Right from the very start Svensk Form worked actively as an opinion maker. The society took on more tasks, such as organising Sweden’s participation in international exhibition contexts, publishing free pattern sheets for artisans around the country, issuing information texts about production, supporting young artisans and designers with scholarships, opening a museum with educational objects organised by historical styles (which was later handed over to the National Museum), and founding a magazine in 1905, which in 1932 was given the name of Form Magazine.
Today Svensk Form has 13 regional associations in the entire country. Svensk Form Syd, which was founded in 1944, runs Form/Design Center and its operations.
Svensk Form is mandated by the Swedish government to promote Swedish design, both at home and abroad. Svensk Form works to encourage involvement and highlight the possibilities that design can give to the individual, culture, society and industry.
You can find out more about the history of Svensk Form here»
http://svenskform.se/en/about-svensk-form/history/
The western part of this property (now the Pehr Malmros building) was owned in 1539 by a Mr Steen Bilde and was later donated to the Heiliggeisthus hospital. It sold the building 20 years later to Niels Hammer, who owned the next-door property. In 1597 he commissioned the construction of the half-timbered building that today bears his name. It is regarded as being the country’s best-preserved half-timbered building from the end of the 16th century.

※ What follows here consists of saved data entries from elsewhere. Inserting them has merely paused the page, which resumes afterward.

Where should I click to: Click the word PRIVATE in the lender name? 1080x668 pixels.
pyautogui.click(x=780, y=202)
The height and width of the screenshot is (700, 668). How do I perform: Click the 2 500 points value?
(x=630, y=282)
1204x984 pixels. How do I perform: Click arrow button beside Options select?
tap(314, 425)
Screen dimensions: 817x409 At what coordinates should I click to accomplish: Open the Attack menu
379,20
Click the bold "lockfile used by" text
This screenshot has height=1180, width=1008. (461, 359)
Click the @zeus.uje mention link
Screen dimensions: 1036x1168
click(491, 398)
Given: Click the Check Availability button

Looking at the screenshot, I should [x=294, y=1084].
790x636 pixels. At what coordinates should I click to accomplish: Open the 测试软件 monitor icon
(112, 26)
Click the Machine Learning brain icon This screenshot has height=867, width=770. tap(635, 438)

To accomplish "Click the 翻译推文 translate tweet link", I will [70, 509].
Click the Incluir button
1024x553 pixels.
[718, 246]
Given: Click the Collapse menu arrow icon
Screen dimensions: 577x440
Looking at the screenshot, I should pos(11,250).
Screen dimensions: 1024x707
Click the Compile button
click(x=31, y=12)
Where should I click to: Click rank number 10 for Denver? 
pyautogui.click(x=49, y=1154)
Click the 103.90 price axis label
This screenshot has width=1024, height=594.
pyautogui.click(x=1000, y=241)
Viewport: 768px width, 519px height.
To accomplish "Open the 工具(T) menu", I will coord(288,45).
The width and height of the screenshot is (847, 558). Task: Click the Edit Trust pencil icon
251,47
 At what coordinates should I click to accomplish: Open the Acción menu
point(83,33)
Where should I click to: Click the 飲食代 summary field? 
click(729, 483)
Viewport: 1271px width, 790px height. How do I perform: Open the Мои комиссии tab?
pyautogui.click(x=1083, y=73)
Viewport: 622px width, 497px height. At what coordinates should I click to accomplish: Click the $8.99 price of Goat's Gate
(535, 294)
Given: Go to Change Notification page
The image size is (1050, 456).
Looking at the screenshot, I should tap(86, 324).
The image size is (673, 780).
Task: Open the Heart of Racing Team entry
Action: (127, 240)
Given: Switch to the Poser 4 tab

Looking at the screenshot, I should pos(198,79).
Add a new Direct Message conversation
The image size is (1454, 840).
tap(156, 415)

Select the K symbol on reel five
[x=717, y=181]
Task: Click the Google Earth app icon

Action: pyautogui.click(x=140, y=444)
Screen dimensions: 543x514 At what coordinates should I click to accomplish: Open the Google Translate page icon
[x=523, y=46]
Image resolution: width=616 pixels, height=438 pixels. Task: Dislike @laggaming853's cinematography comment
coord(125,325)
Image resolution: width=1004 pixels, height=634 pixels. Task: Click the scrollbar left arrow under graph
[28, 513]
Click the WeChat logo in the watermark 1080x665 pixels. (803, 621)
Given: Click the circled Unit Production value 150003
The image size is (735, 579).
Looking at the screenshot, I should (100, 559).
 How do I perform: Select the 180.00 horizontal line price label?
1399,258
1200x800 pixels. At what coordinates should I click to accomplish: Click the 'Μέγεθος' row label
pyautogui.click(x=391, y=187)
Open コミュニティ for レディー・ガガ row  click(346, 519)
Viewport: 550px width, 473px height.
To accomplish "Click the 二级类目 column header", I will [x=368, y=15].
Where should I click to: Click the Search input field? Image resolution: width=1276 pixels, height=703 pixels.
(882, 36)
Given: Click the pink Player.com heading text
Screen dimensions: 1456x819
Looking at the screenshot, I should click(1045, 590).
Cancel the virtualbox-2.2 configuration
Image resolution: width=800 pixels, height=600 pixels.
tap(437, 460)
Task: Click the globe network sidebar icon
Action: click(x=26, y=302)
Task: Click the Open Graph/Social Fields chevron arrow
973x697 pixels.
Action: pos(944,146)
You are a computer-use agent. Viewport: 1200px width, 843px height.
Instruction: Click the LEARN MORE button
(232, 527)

When Hammer’s son-in-law inherited the property in 1615 it was named “Jens Ennersen’s new house”. In 1725 Diedrich Sölscher, a merchant from Lübeck, purchased all the parts of the present Hedmanska gården property. It was called Södergård when his son-in-law Haqvin Bager inherited it in 1744 and ran a successful trading business. Haqvin Bager was an eccentric Malmö figure with a liking for regeneration and change.
The small granary (Diedrich Sölscher’s storehouse) was rebuilt by him into what was for Malmö an unusual half-timbered construction with a double kiln (grain dryer), which was found in 1980 during the restoration.
In 1803 two of the smaller buildings of the western part of the property were rebuilt and the Empire-style façade was constructed facing Lilla Torg. This building was described as Pehr Malmros’s “recently built residence”. The large rear extension on Niels Hammer’s house, so typical for Malmö merchants’ homes, was built in 1822 by Gustav Bark.
Ten years later the property came into the ownership of Gabriel Hedman and thereafter continued to be named after its last merchant owner. When the grain trade flourished in Malmö in the mid-19th century, Hedman had the high granary building constructed.
In 1894 his son-in-law Harald Bager built the storehouse that forms the east side of the courtyard. The new brick buildings replaced older half-timbered buildings in the same place. In the mid-20th century small companies and shops hired the Hedmanska gården buildings until the Municipality of Malmö acquired the property in 1967. That was how this valuable historical merchant’s house in Malmö was saved for future generations.
In 1974 the large brick granary was rebuilt to create suitable exhibition premises for Form/Design Center. The smaller buildings around the courtyard were restored in 1979–1982, revealing valuable interiors and decorative paintings.